Work with iframes through the Tab domain:

# Find an iframe element
iframe_element = await tab.find(tag_name="iframe")

# Get a Tab instance for the iframe
iframe_tab = await tab.get_frame(iframe_element)

# Interact with content inside the iframe
iframe_button = await iframe_tab.find(id="iframe-button")
await iframe_button.click()

Tab Lifecycle Management

Closing Tabs

# Close a specific tab
await tab.close()

# Note: Tab instance becomes invalid after closing

Multiple Tab Management

# Create multiple tabs
tab1 = await browser.start()  # Initial tab
tab2 = await browser.new_tab("https://example.com")
tab3 = await browser.new_tab("https://github.com")

# Work with different tabs
await tab1.go_to("https://google.com")
await tab2.find(id="search").type_text("Pydoll")
await tab3.find(class_name="header-search-input").type_text("automation")

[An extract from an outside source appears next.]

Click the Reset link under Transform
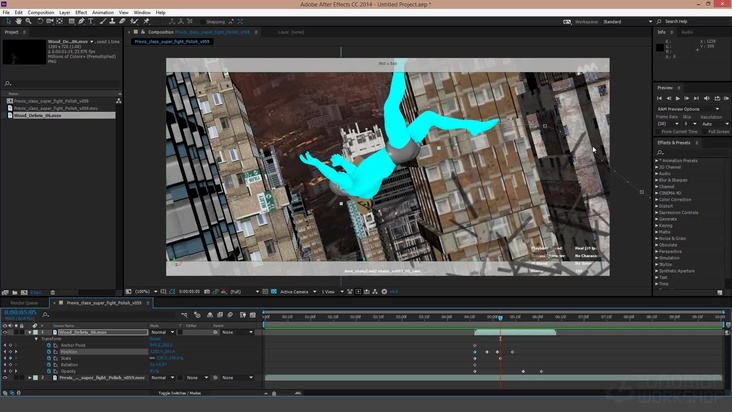 point(155,339)
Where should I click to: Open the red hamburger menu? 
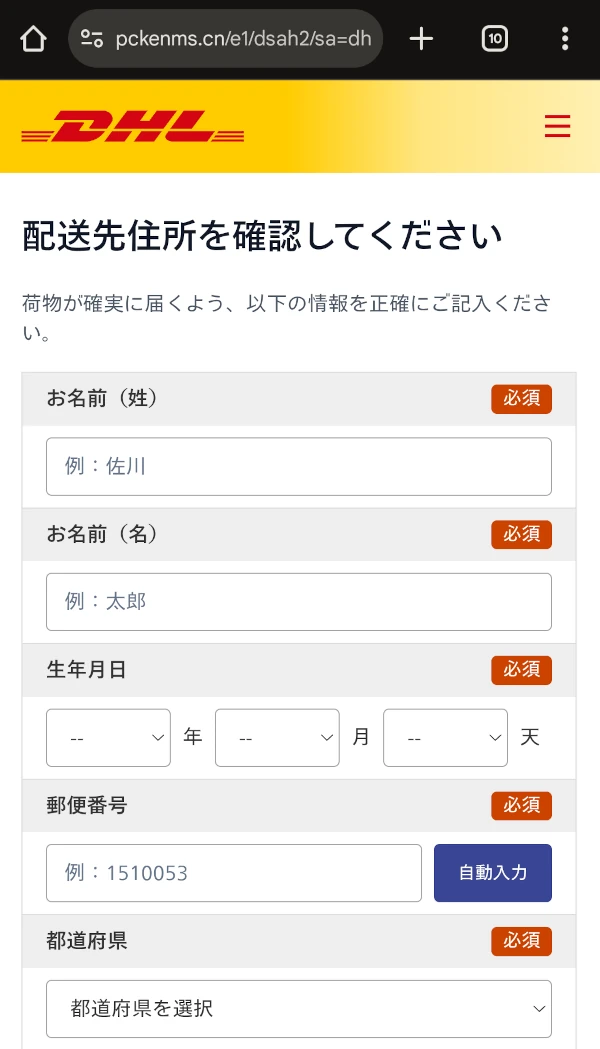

# Close specific tabs when done
await tab2.close()
await tab3.close()

Performance Optimization

Event Optimization

Enable only the specific event domains necessary for your current task:

# GOOD: Enable only what you need
await tab.enable_network_events()  # Only enable network events

# BAD: Enabling unnecessary events creates overhead
await tab.enable_page_events()
await tab.enable_network_events()
await tab.enable_dom_events()
await tab.enable_fetch_events()
await tab.enable_runtime_events()

Resource Management

# Use context managers for automatic cleanup
async with Chrome() as browser:
    tab = await browser.start()

    # Enable events only when needed
    await tab.enable_page_events()

    try:
        # Your automation code
        await tab.go_to("https://example.com")
    finally:
        # Events are automatically cleaned up when browser closes
        pass

Domain Relationships

Understanding Pydoll's domain architecture helps clarify how the Tab Domain fits into the library's broader ecosystem:

graph LR
    Browser["Browser Domain<br/>(Browser management)"]
    Tab["Tab Domain<br/>(Tab interaction)"]
    Element["WebElement Domain<br/>(Element interaction)"]

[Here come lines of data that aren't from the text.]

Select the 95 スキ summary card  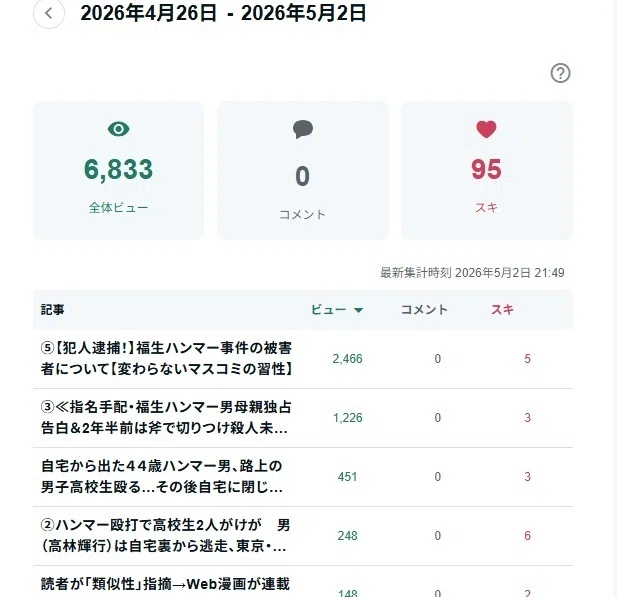[487, 170]
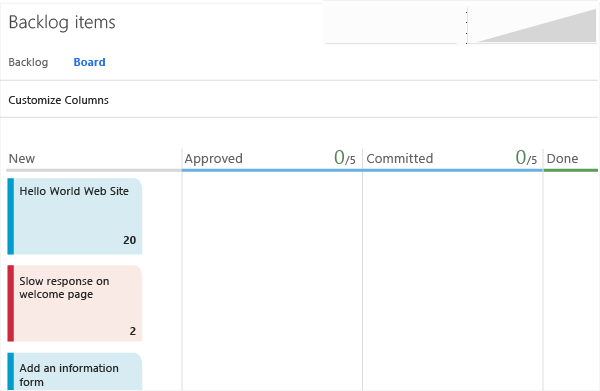Click the empty Approved column area
Screen dimensions: 600x391
coord(272,281)
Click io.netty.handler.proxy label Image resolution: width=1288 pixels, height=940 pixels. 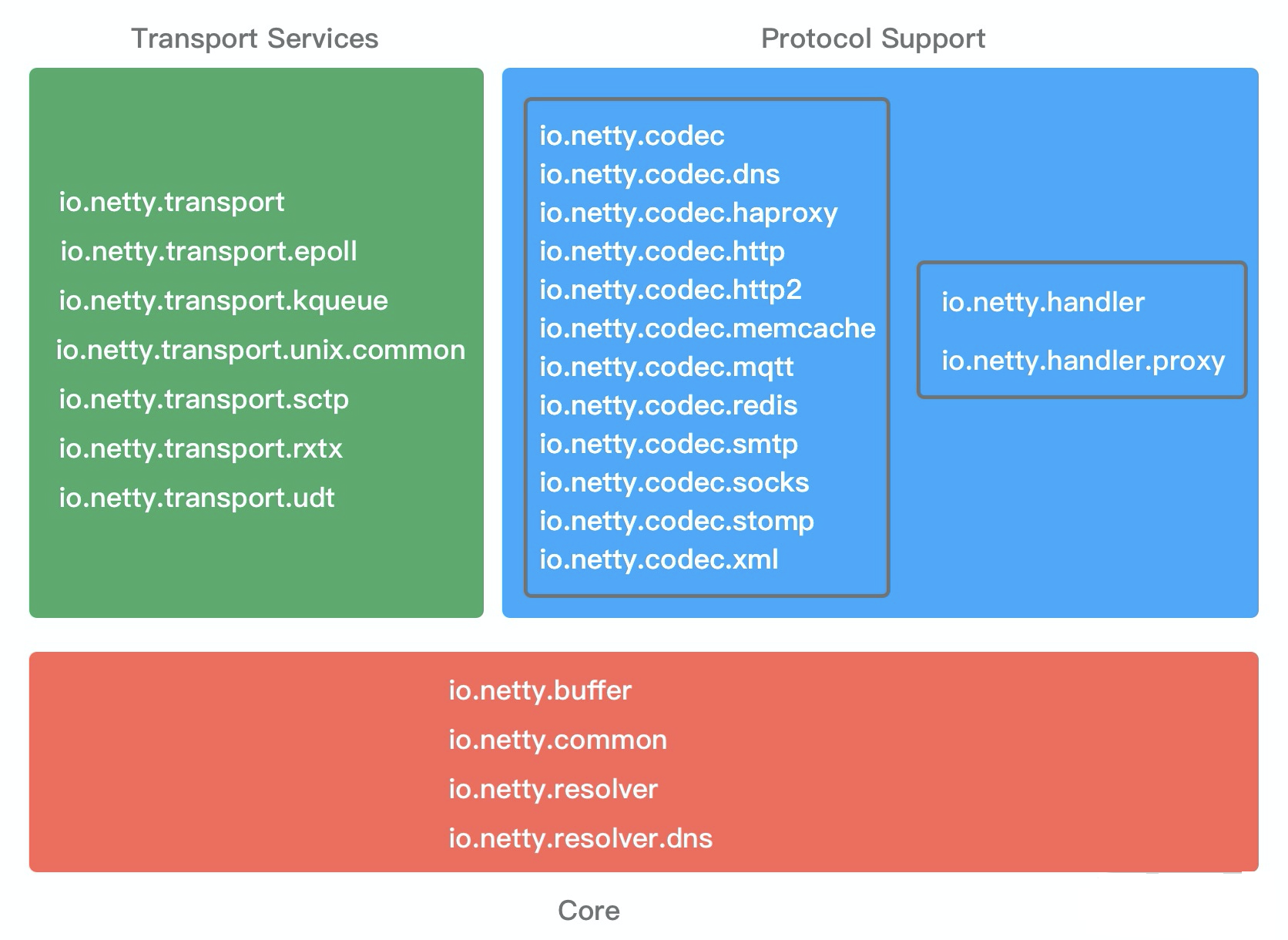pos(1083,361)
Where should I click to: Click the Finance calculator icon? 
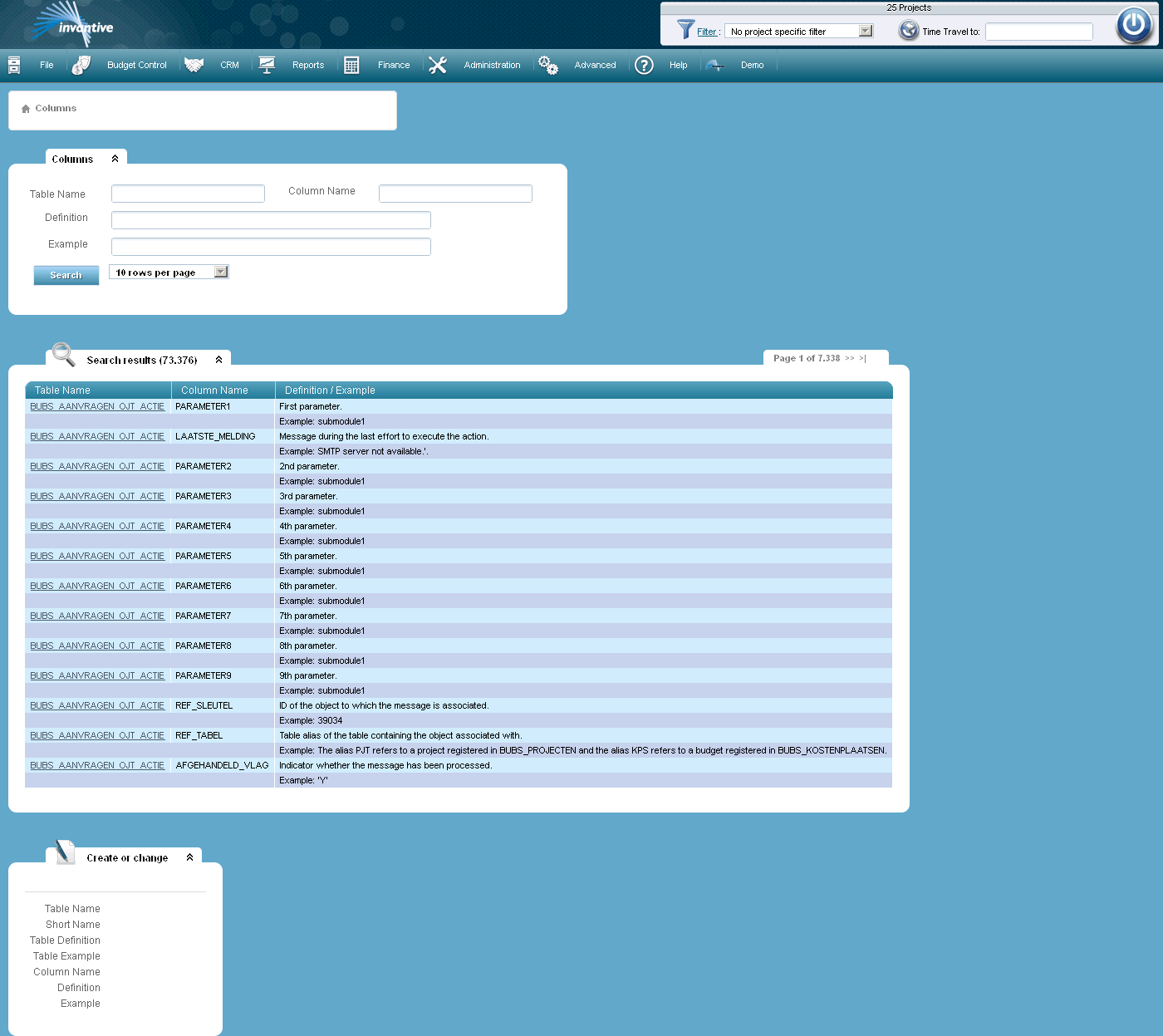tap(351, 65)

    Browser -->|"creates and manages"| Tab
    Tab -->|"locates and creates"| Element

The Browser Domain sits at the top of the hierarchy, responsible for browser lifecycle, connection management, and global configuration. It creates and manages tab instances through methods like start() and new_tab().

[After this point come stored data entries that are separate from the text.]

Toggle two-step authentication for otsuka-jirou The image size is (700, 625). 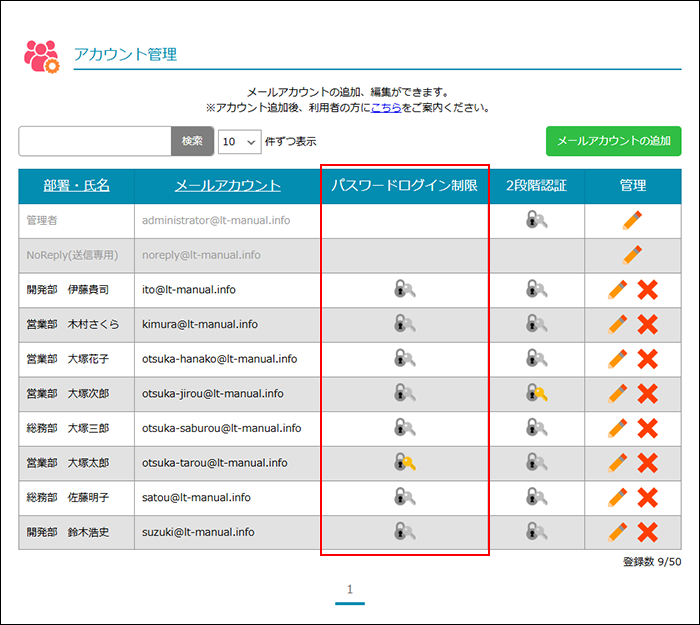(x=537, y=394)
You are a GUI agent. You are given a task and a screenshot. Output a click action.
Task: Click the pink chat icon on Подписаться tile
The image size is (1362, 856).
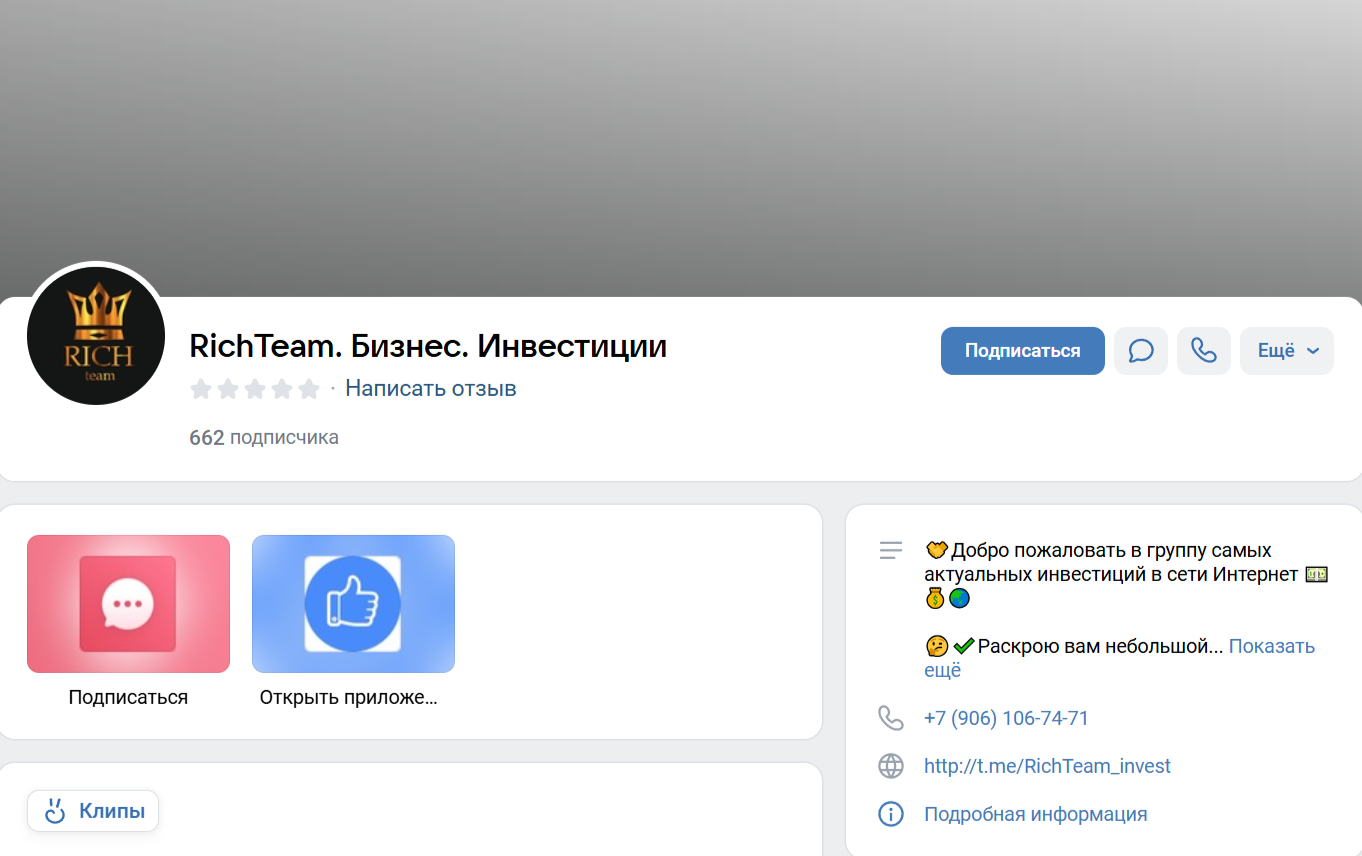pos(128,604)
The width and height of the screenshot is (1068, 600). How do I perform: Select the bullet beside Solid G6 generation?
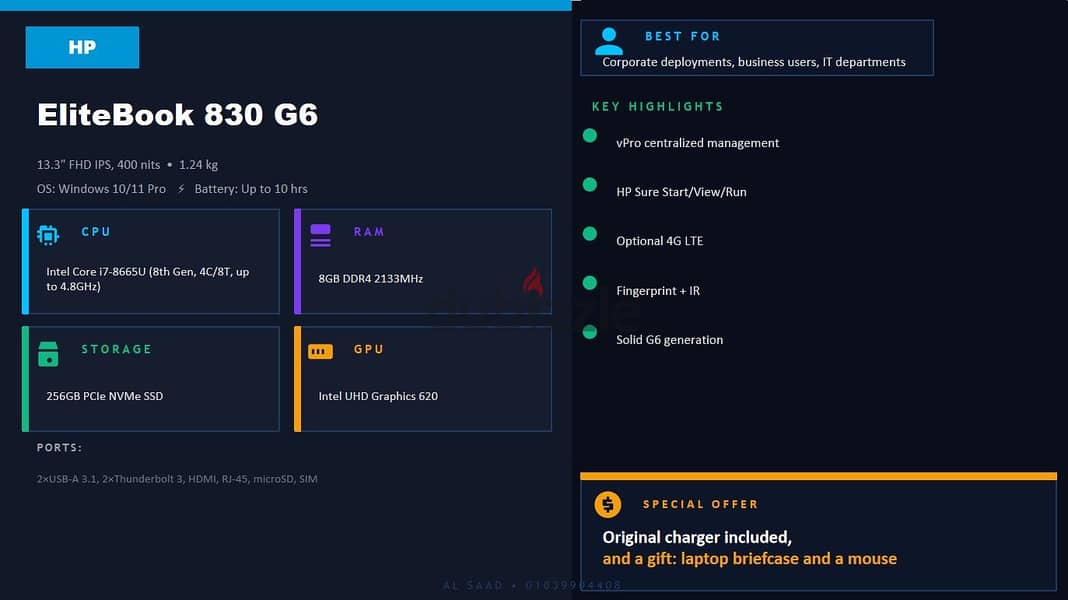tap(590, 332)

The Tab Domain acts as the crucial intermediary, operating within the context of a specific browser tab. It exposes methods for navigation, content interaction, JavaScript execution, and event handling. A fundamental aspect is its ability to locate elements within the tab and create WebElement instances.

The WebElement Domain represents specific DOM elements. Each WebElement belongs to a tab and provides specialized methods for interactions such as clicking, typing, or retrieving properties.

This layered architecture provides several benefits:

  • Separation of Concerns: Each domain has a clear, well-defined purpose
  • Reusability: Components can be used independently when needed
  • Ease of Use: The API follows a natural flow from browser → tab → element
  • Flexibility: Multiple tabs can operate within a single browser with independent states

Conclusion

The Tab domain is the central workspace for most Pydoll automation tasks. Its sophisticated architecture integrates multiple CDP domains into a unified API that simplifies complex automation scenarios while maintaining the full power of the Chrome DevTools Protocol.

The domain's design leverages several architectural patterns: - Inheritance and composition for code organization - Command pattern for CDP communication - Observer pattern for event handling - Factory pattern for element creation - Context managers for resource management

Key advantages of the Tab domain in Pydoll v2.0+:

  1. Intuitive Element Finding: Modern find() and query() methods
  2. Browser Context Integration: Seamless work with isolated browser contexts
  3. Comprehensive Event System: Full CDP event support with easy enabling/disabling
  4. Advanced Automation: Built-in captcha handling, dialog management, and file uploads
  5. Performance Optimization: Selective event enabling and proper resource management

By understanding the Tab domain's architecture, capabilities, and patterns, you can create sophisticated browser automation scripts that effectively handle navigation, interaction, events, and state management in modern web applications.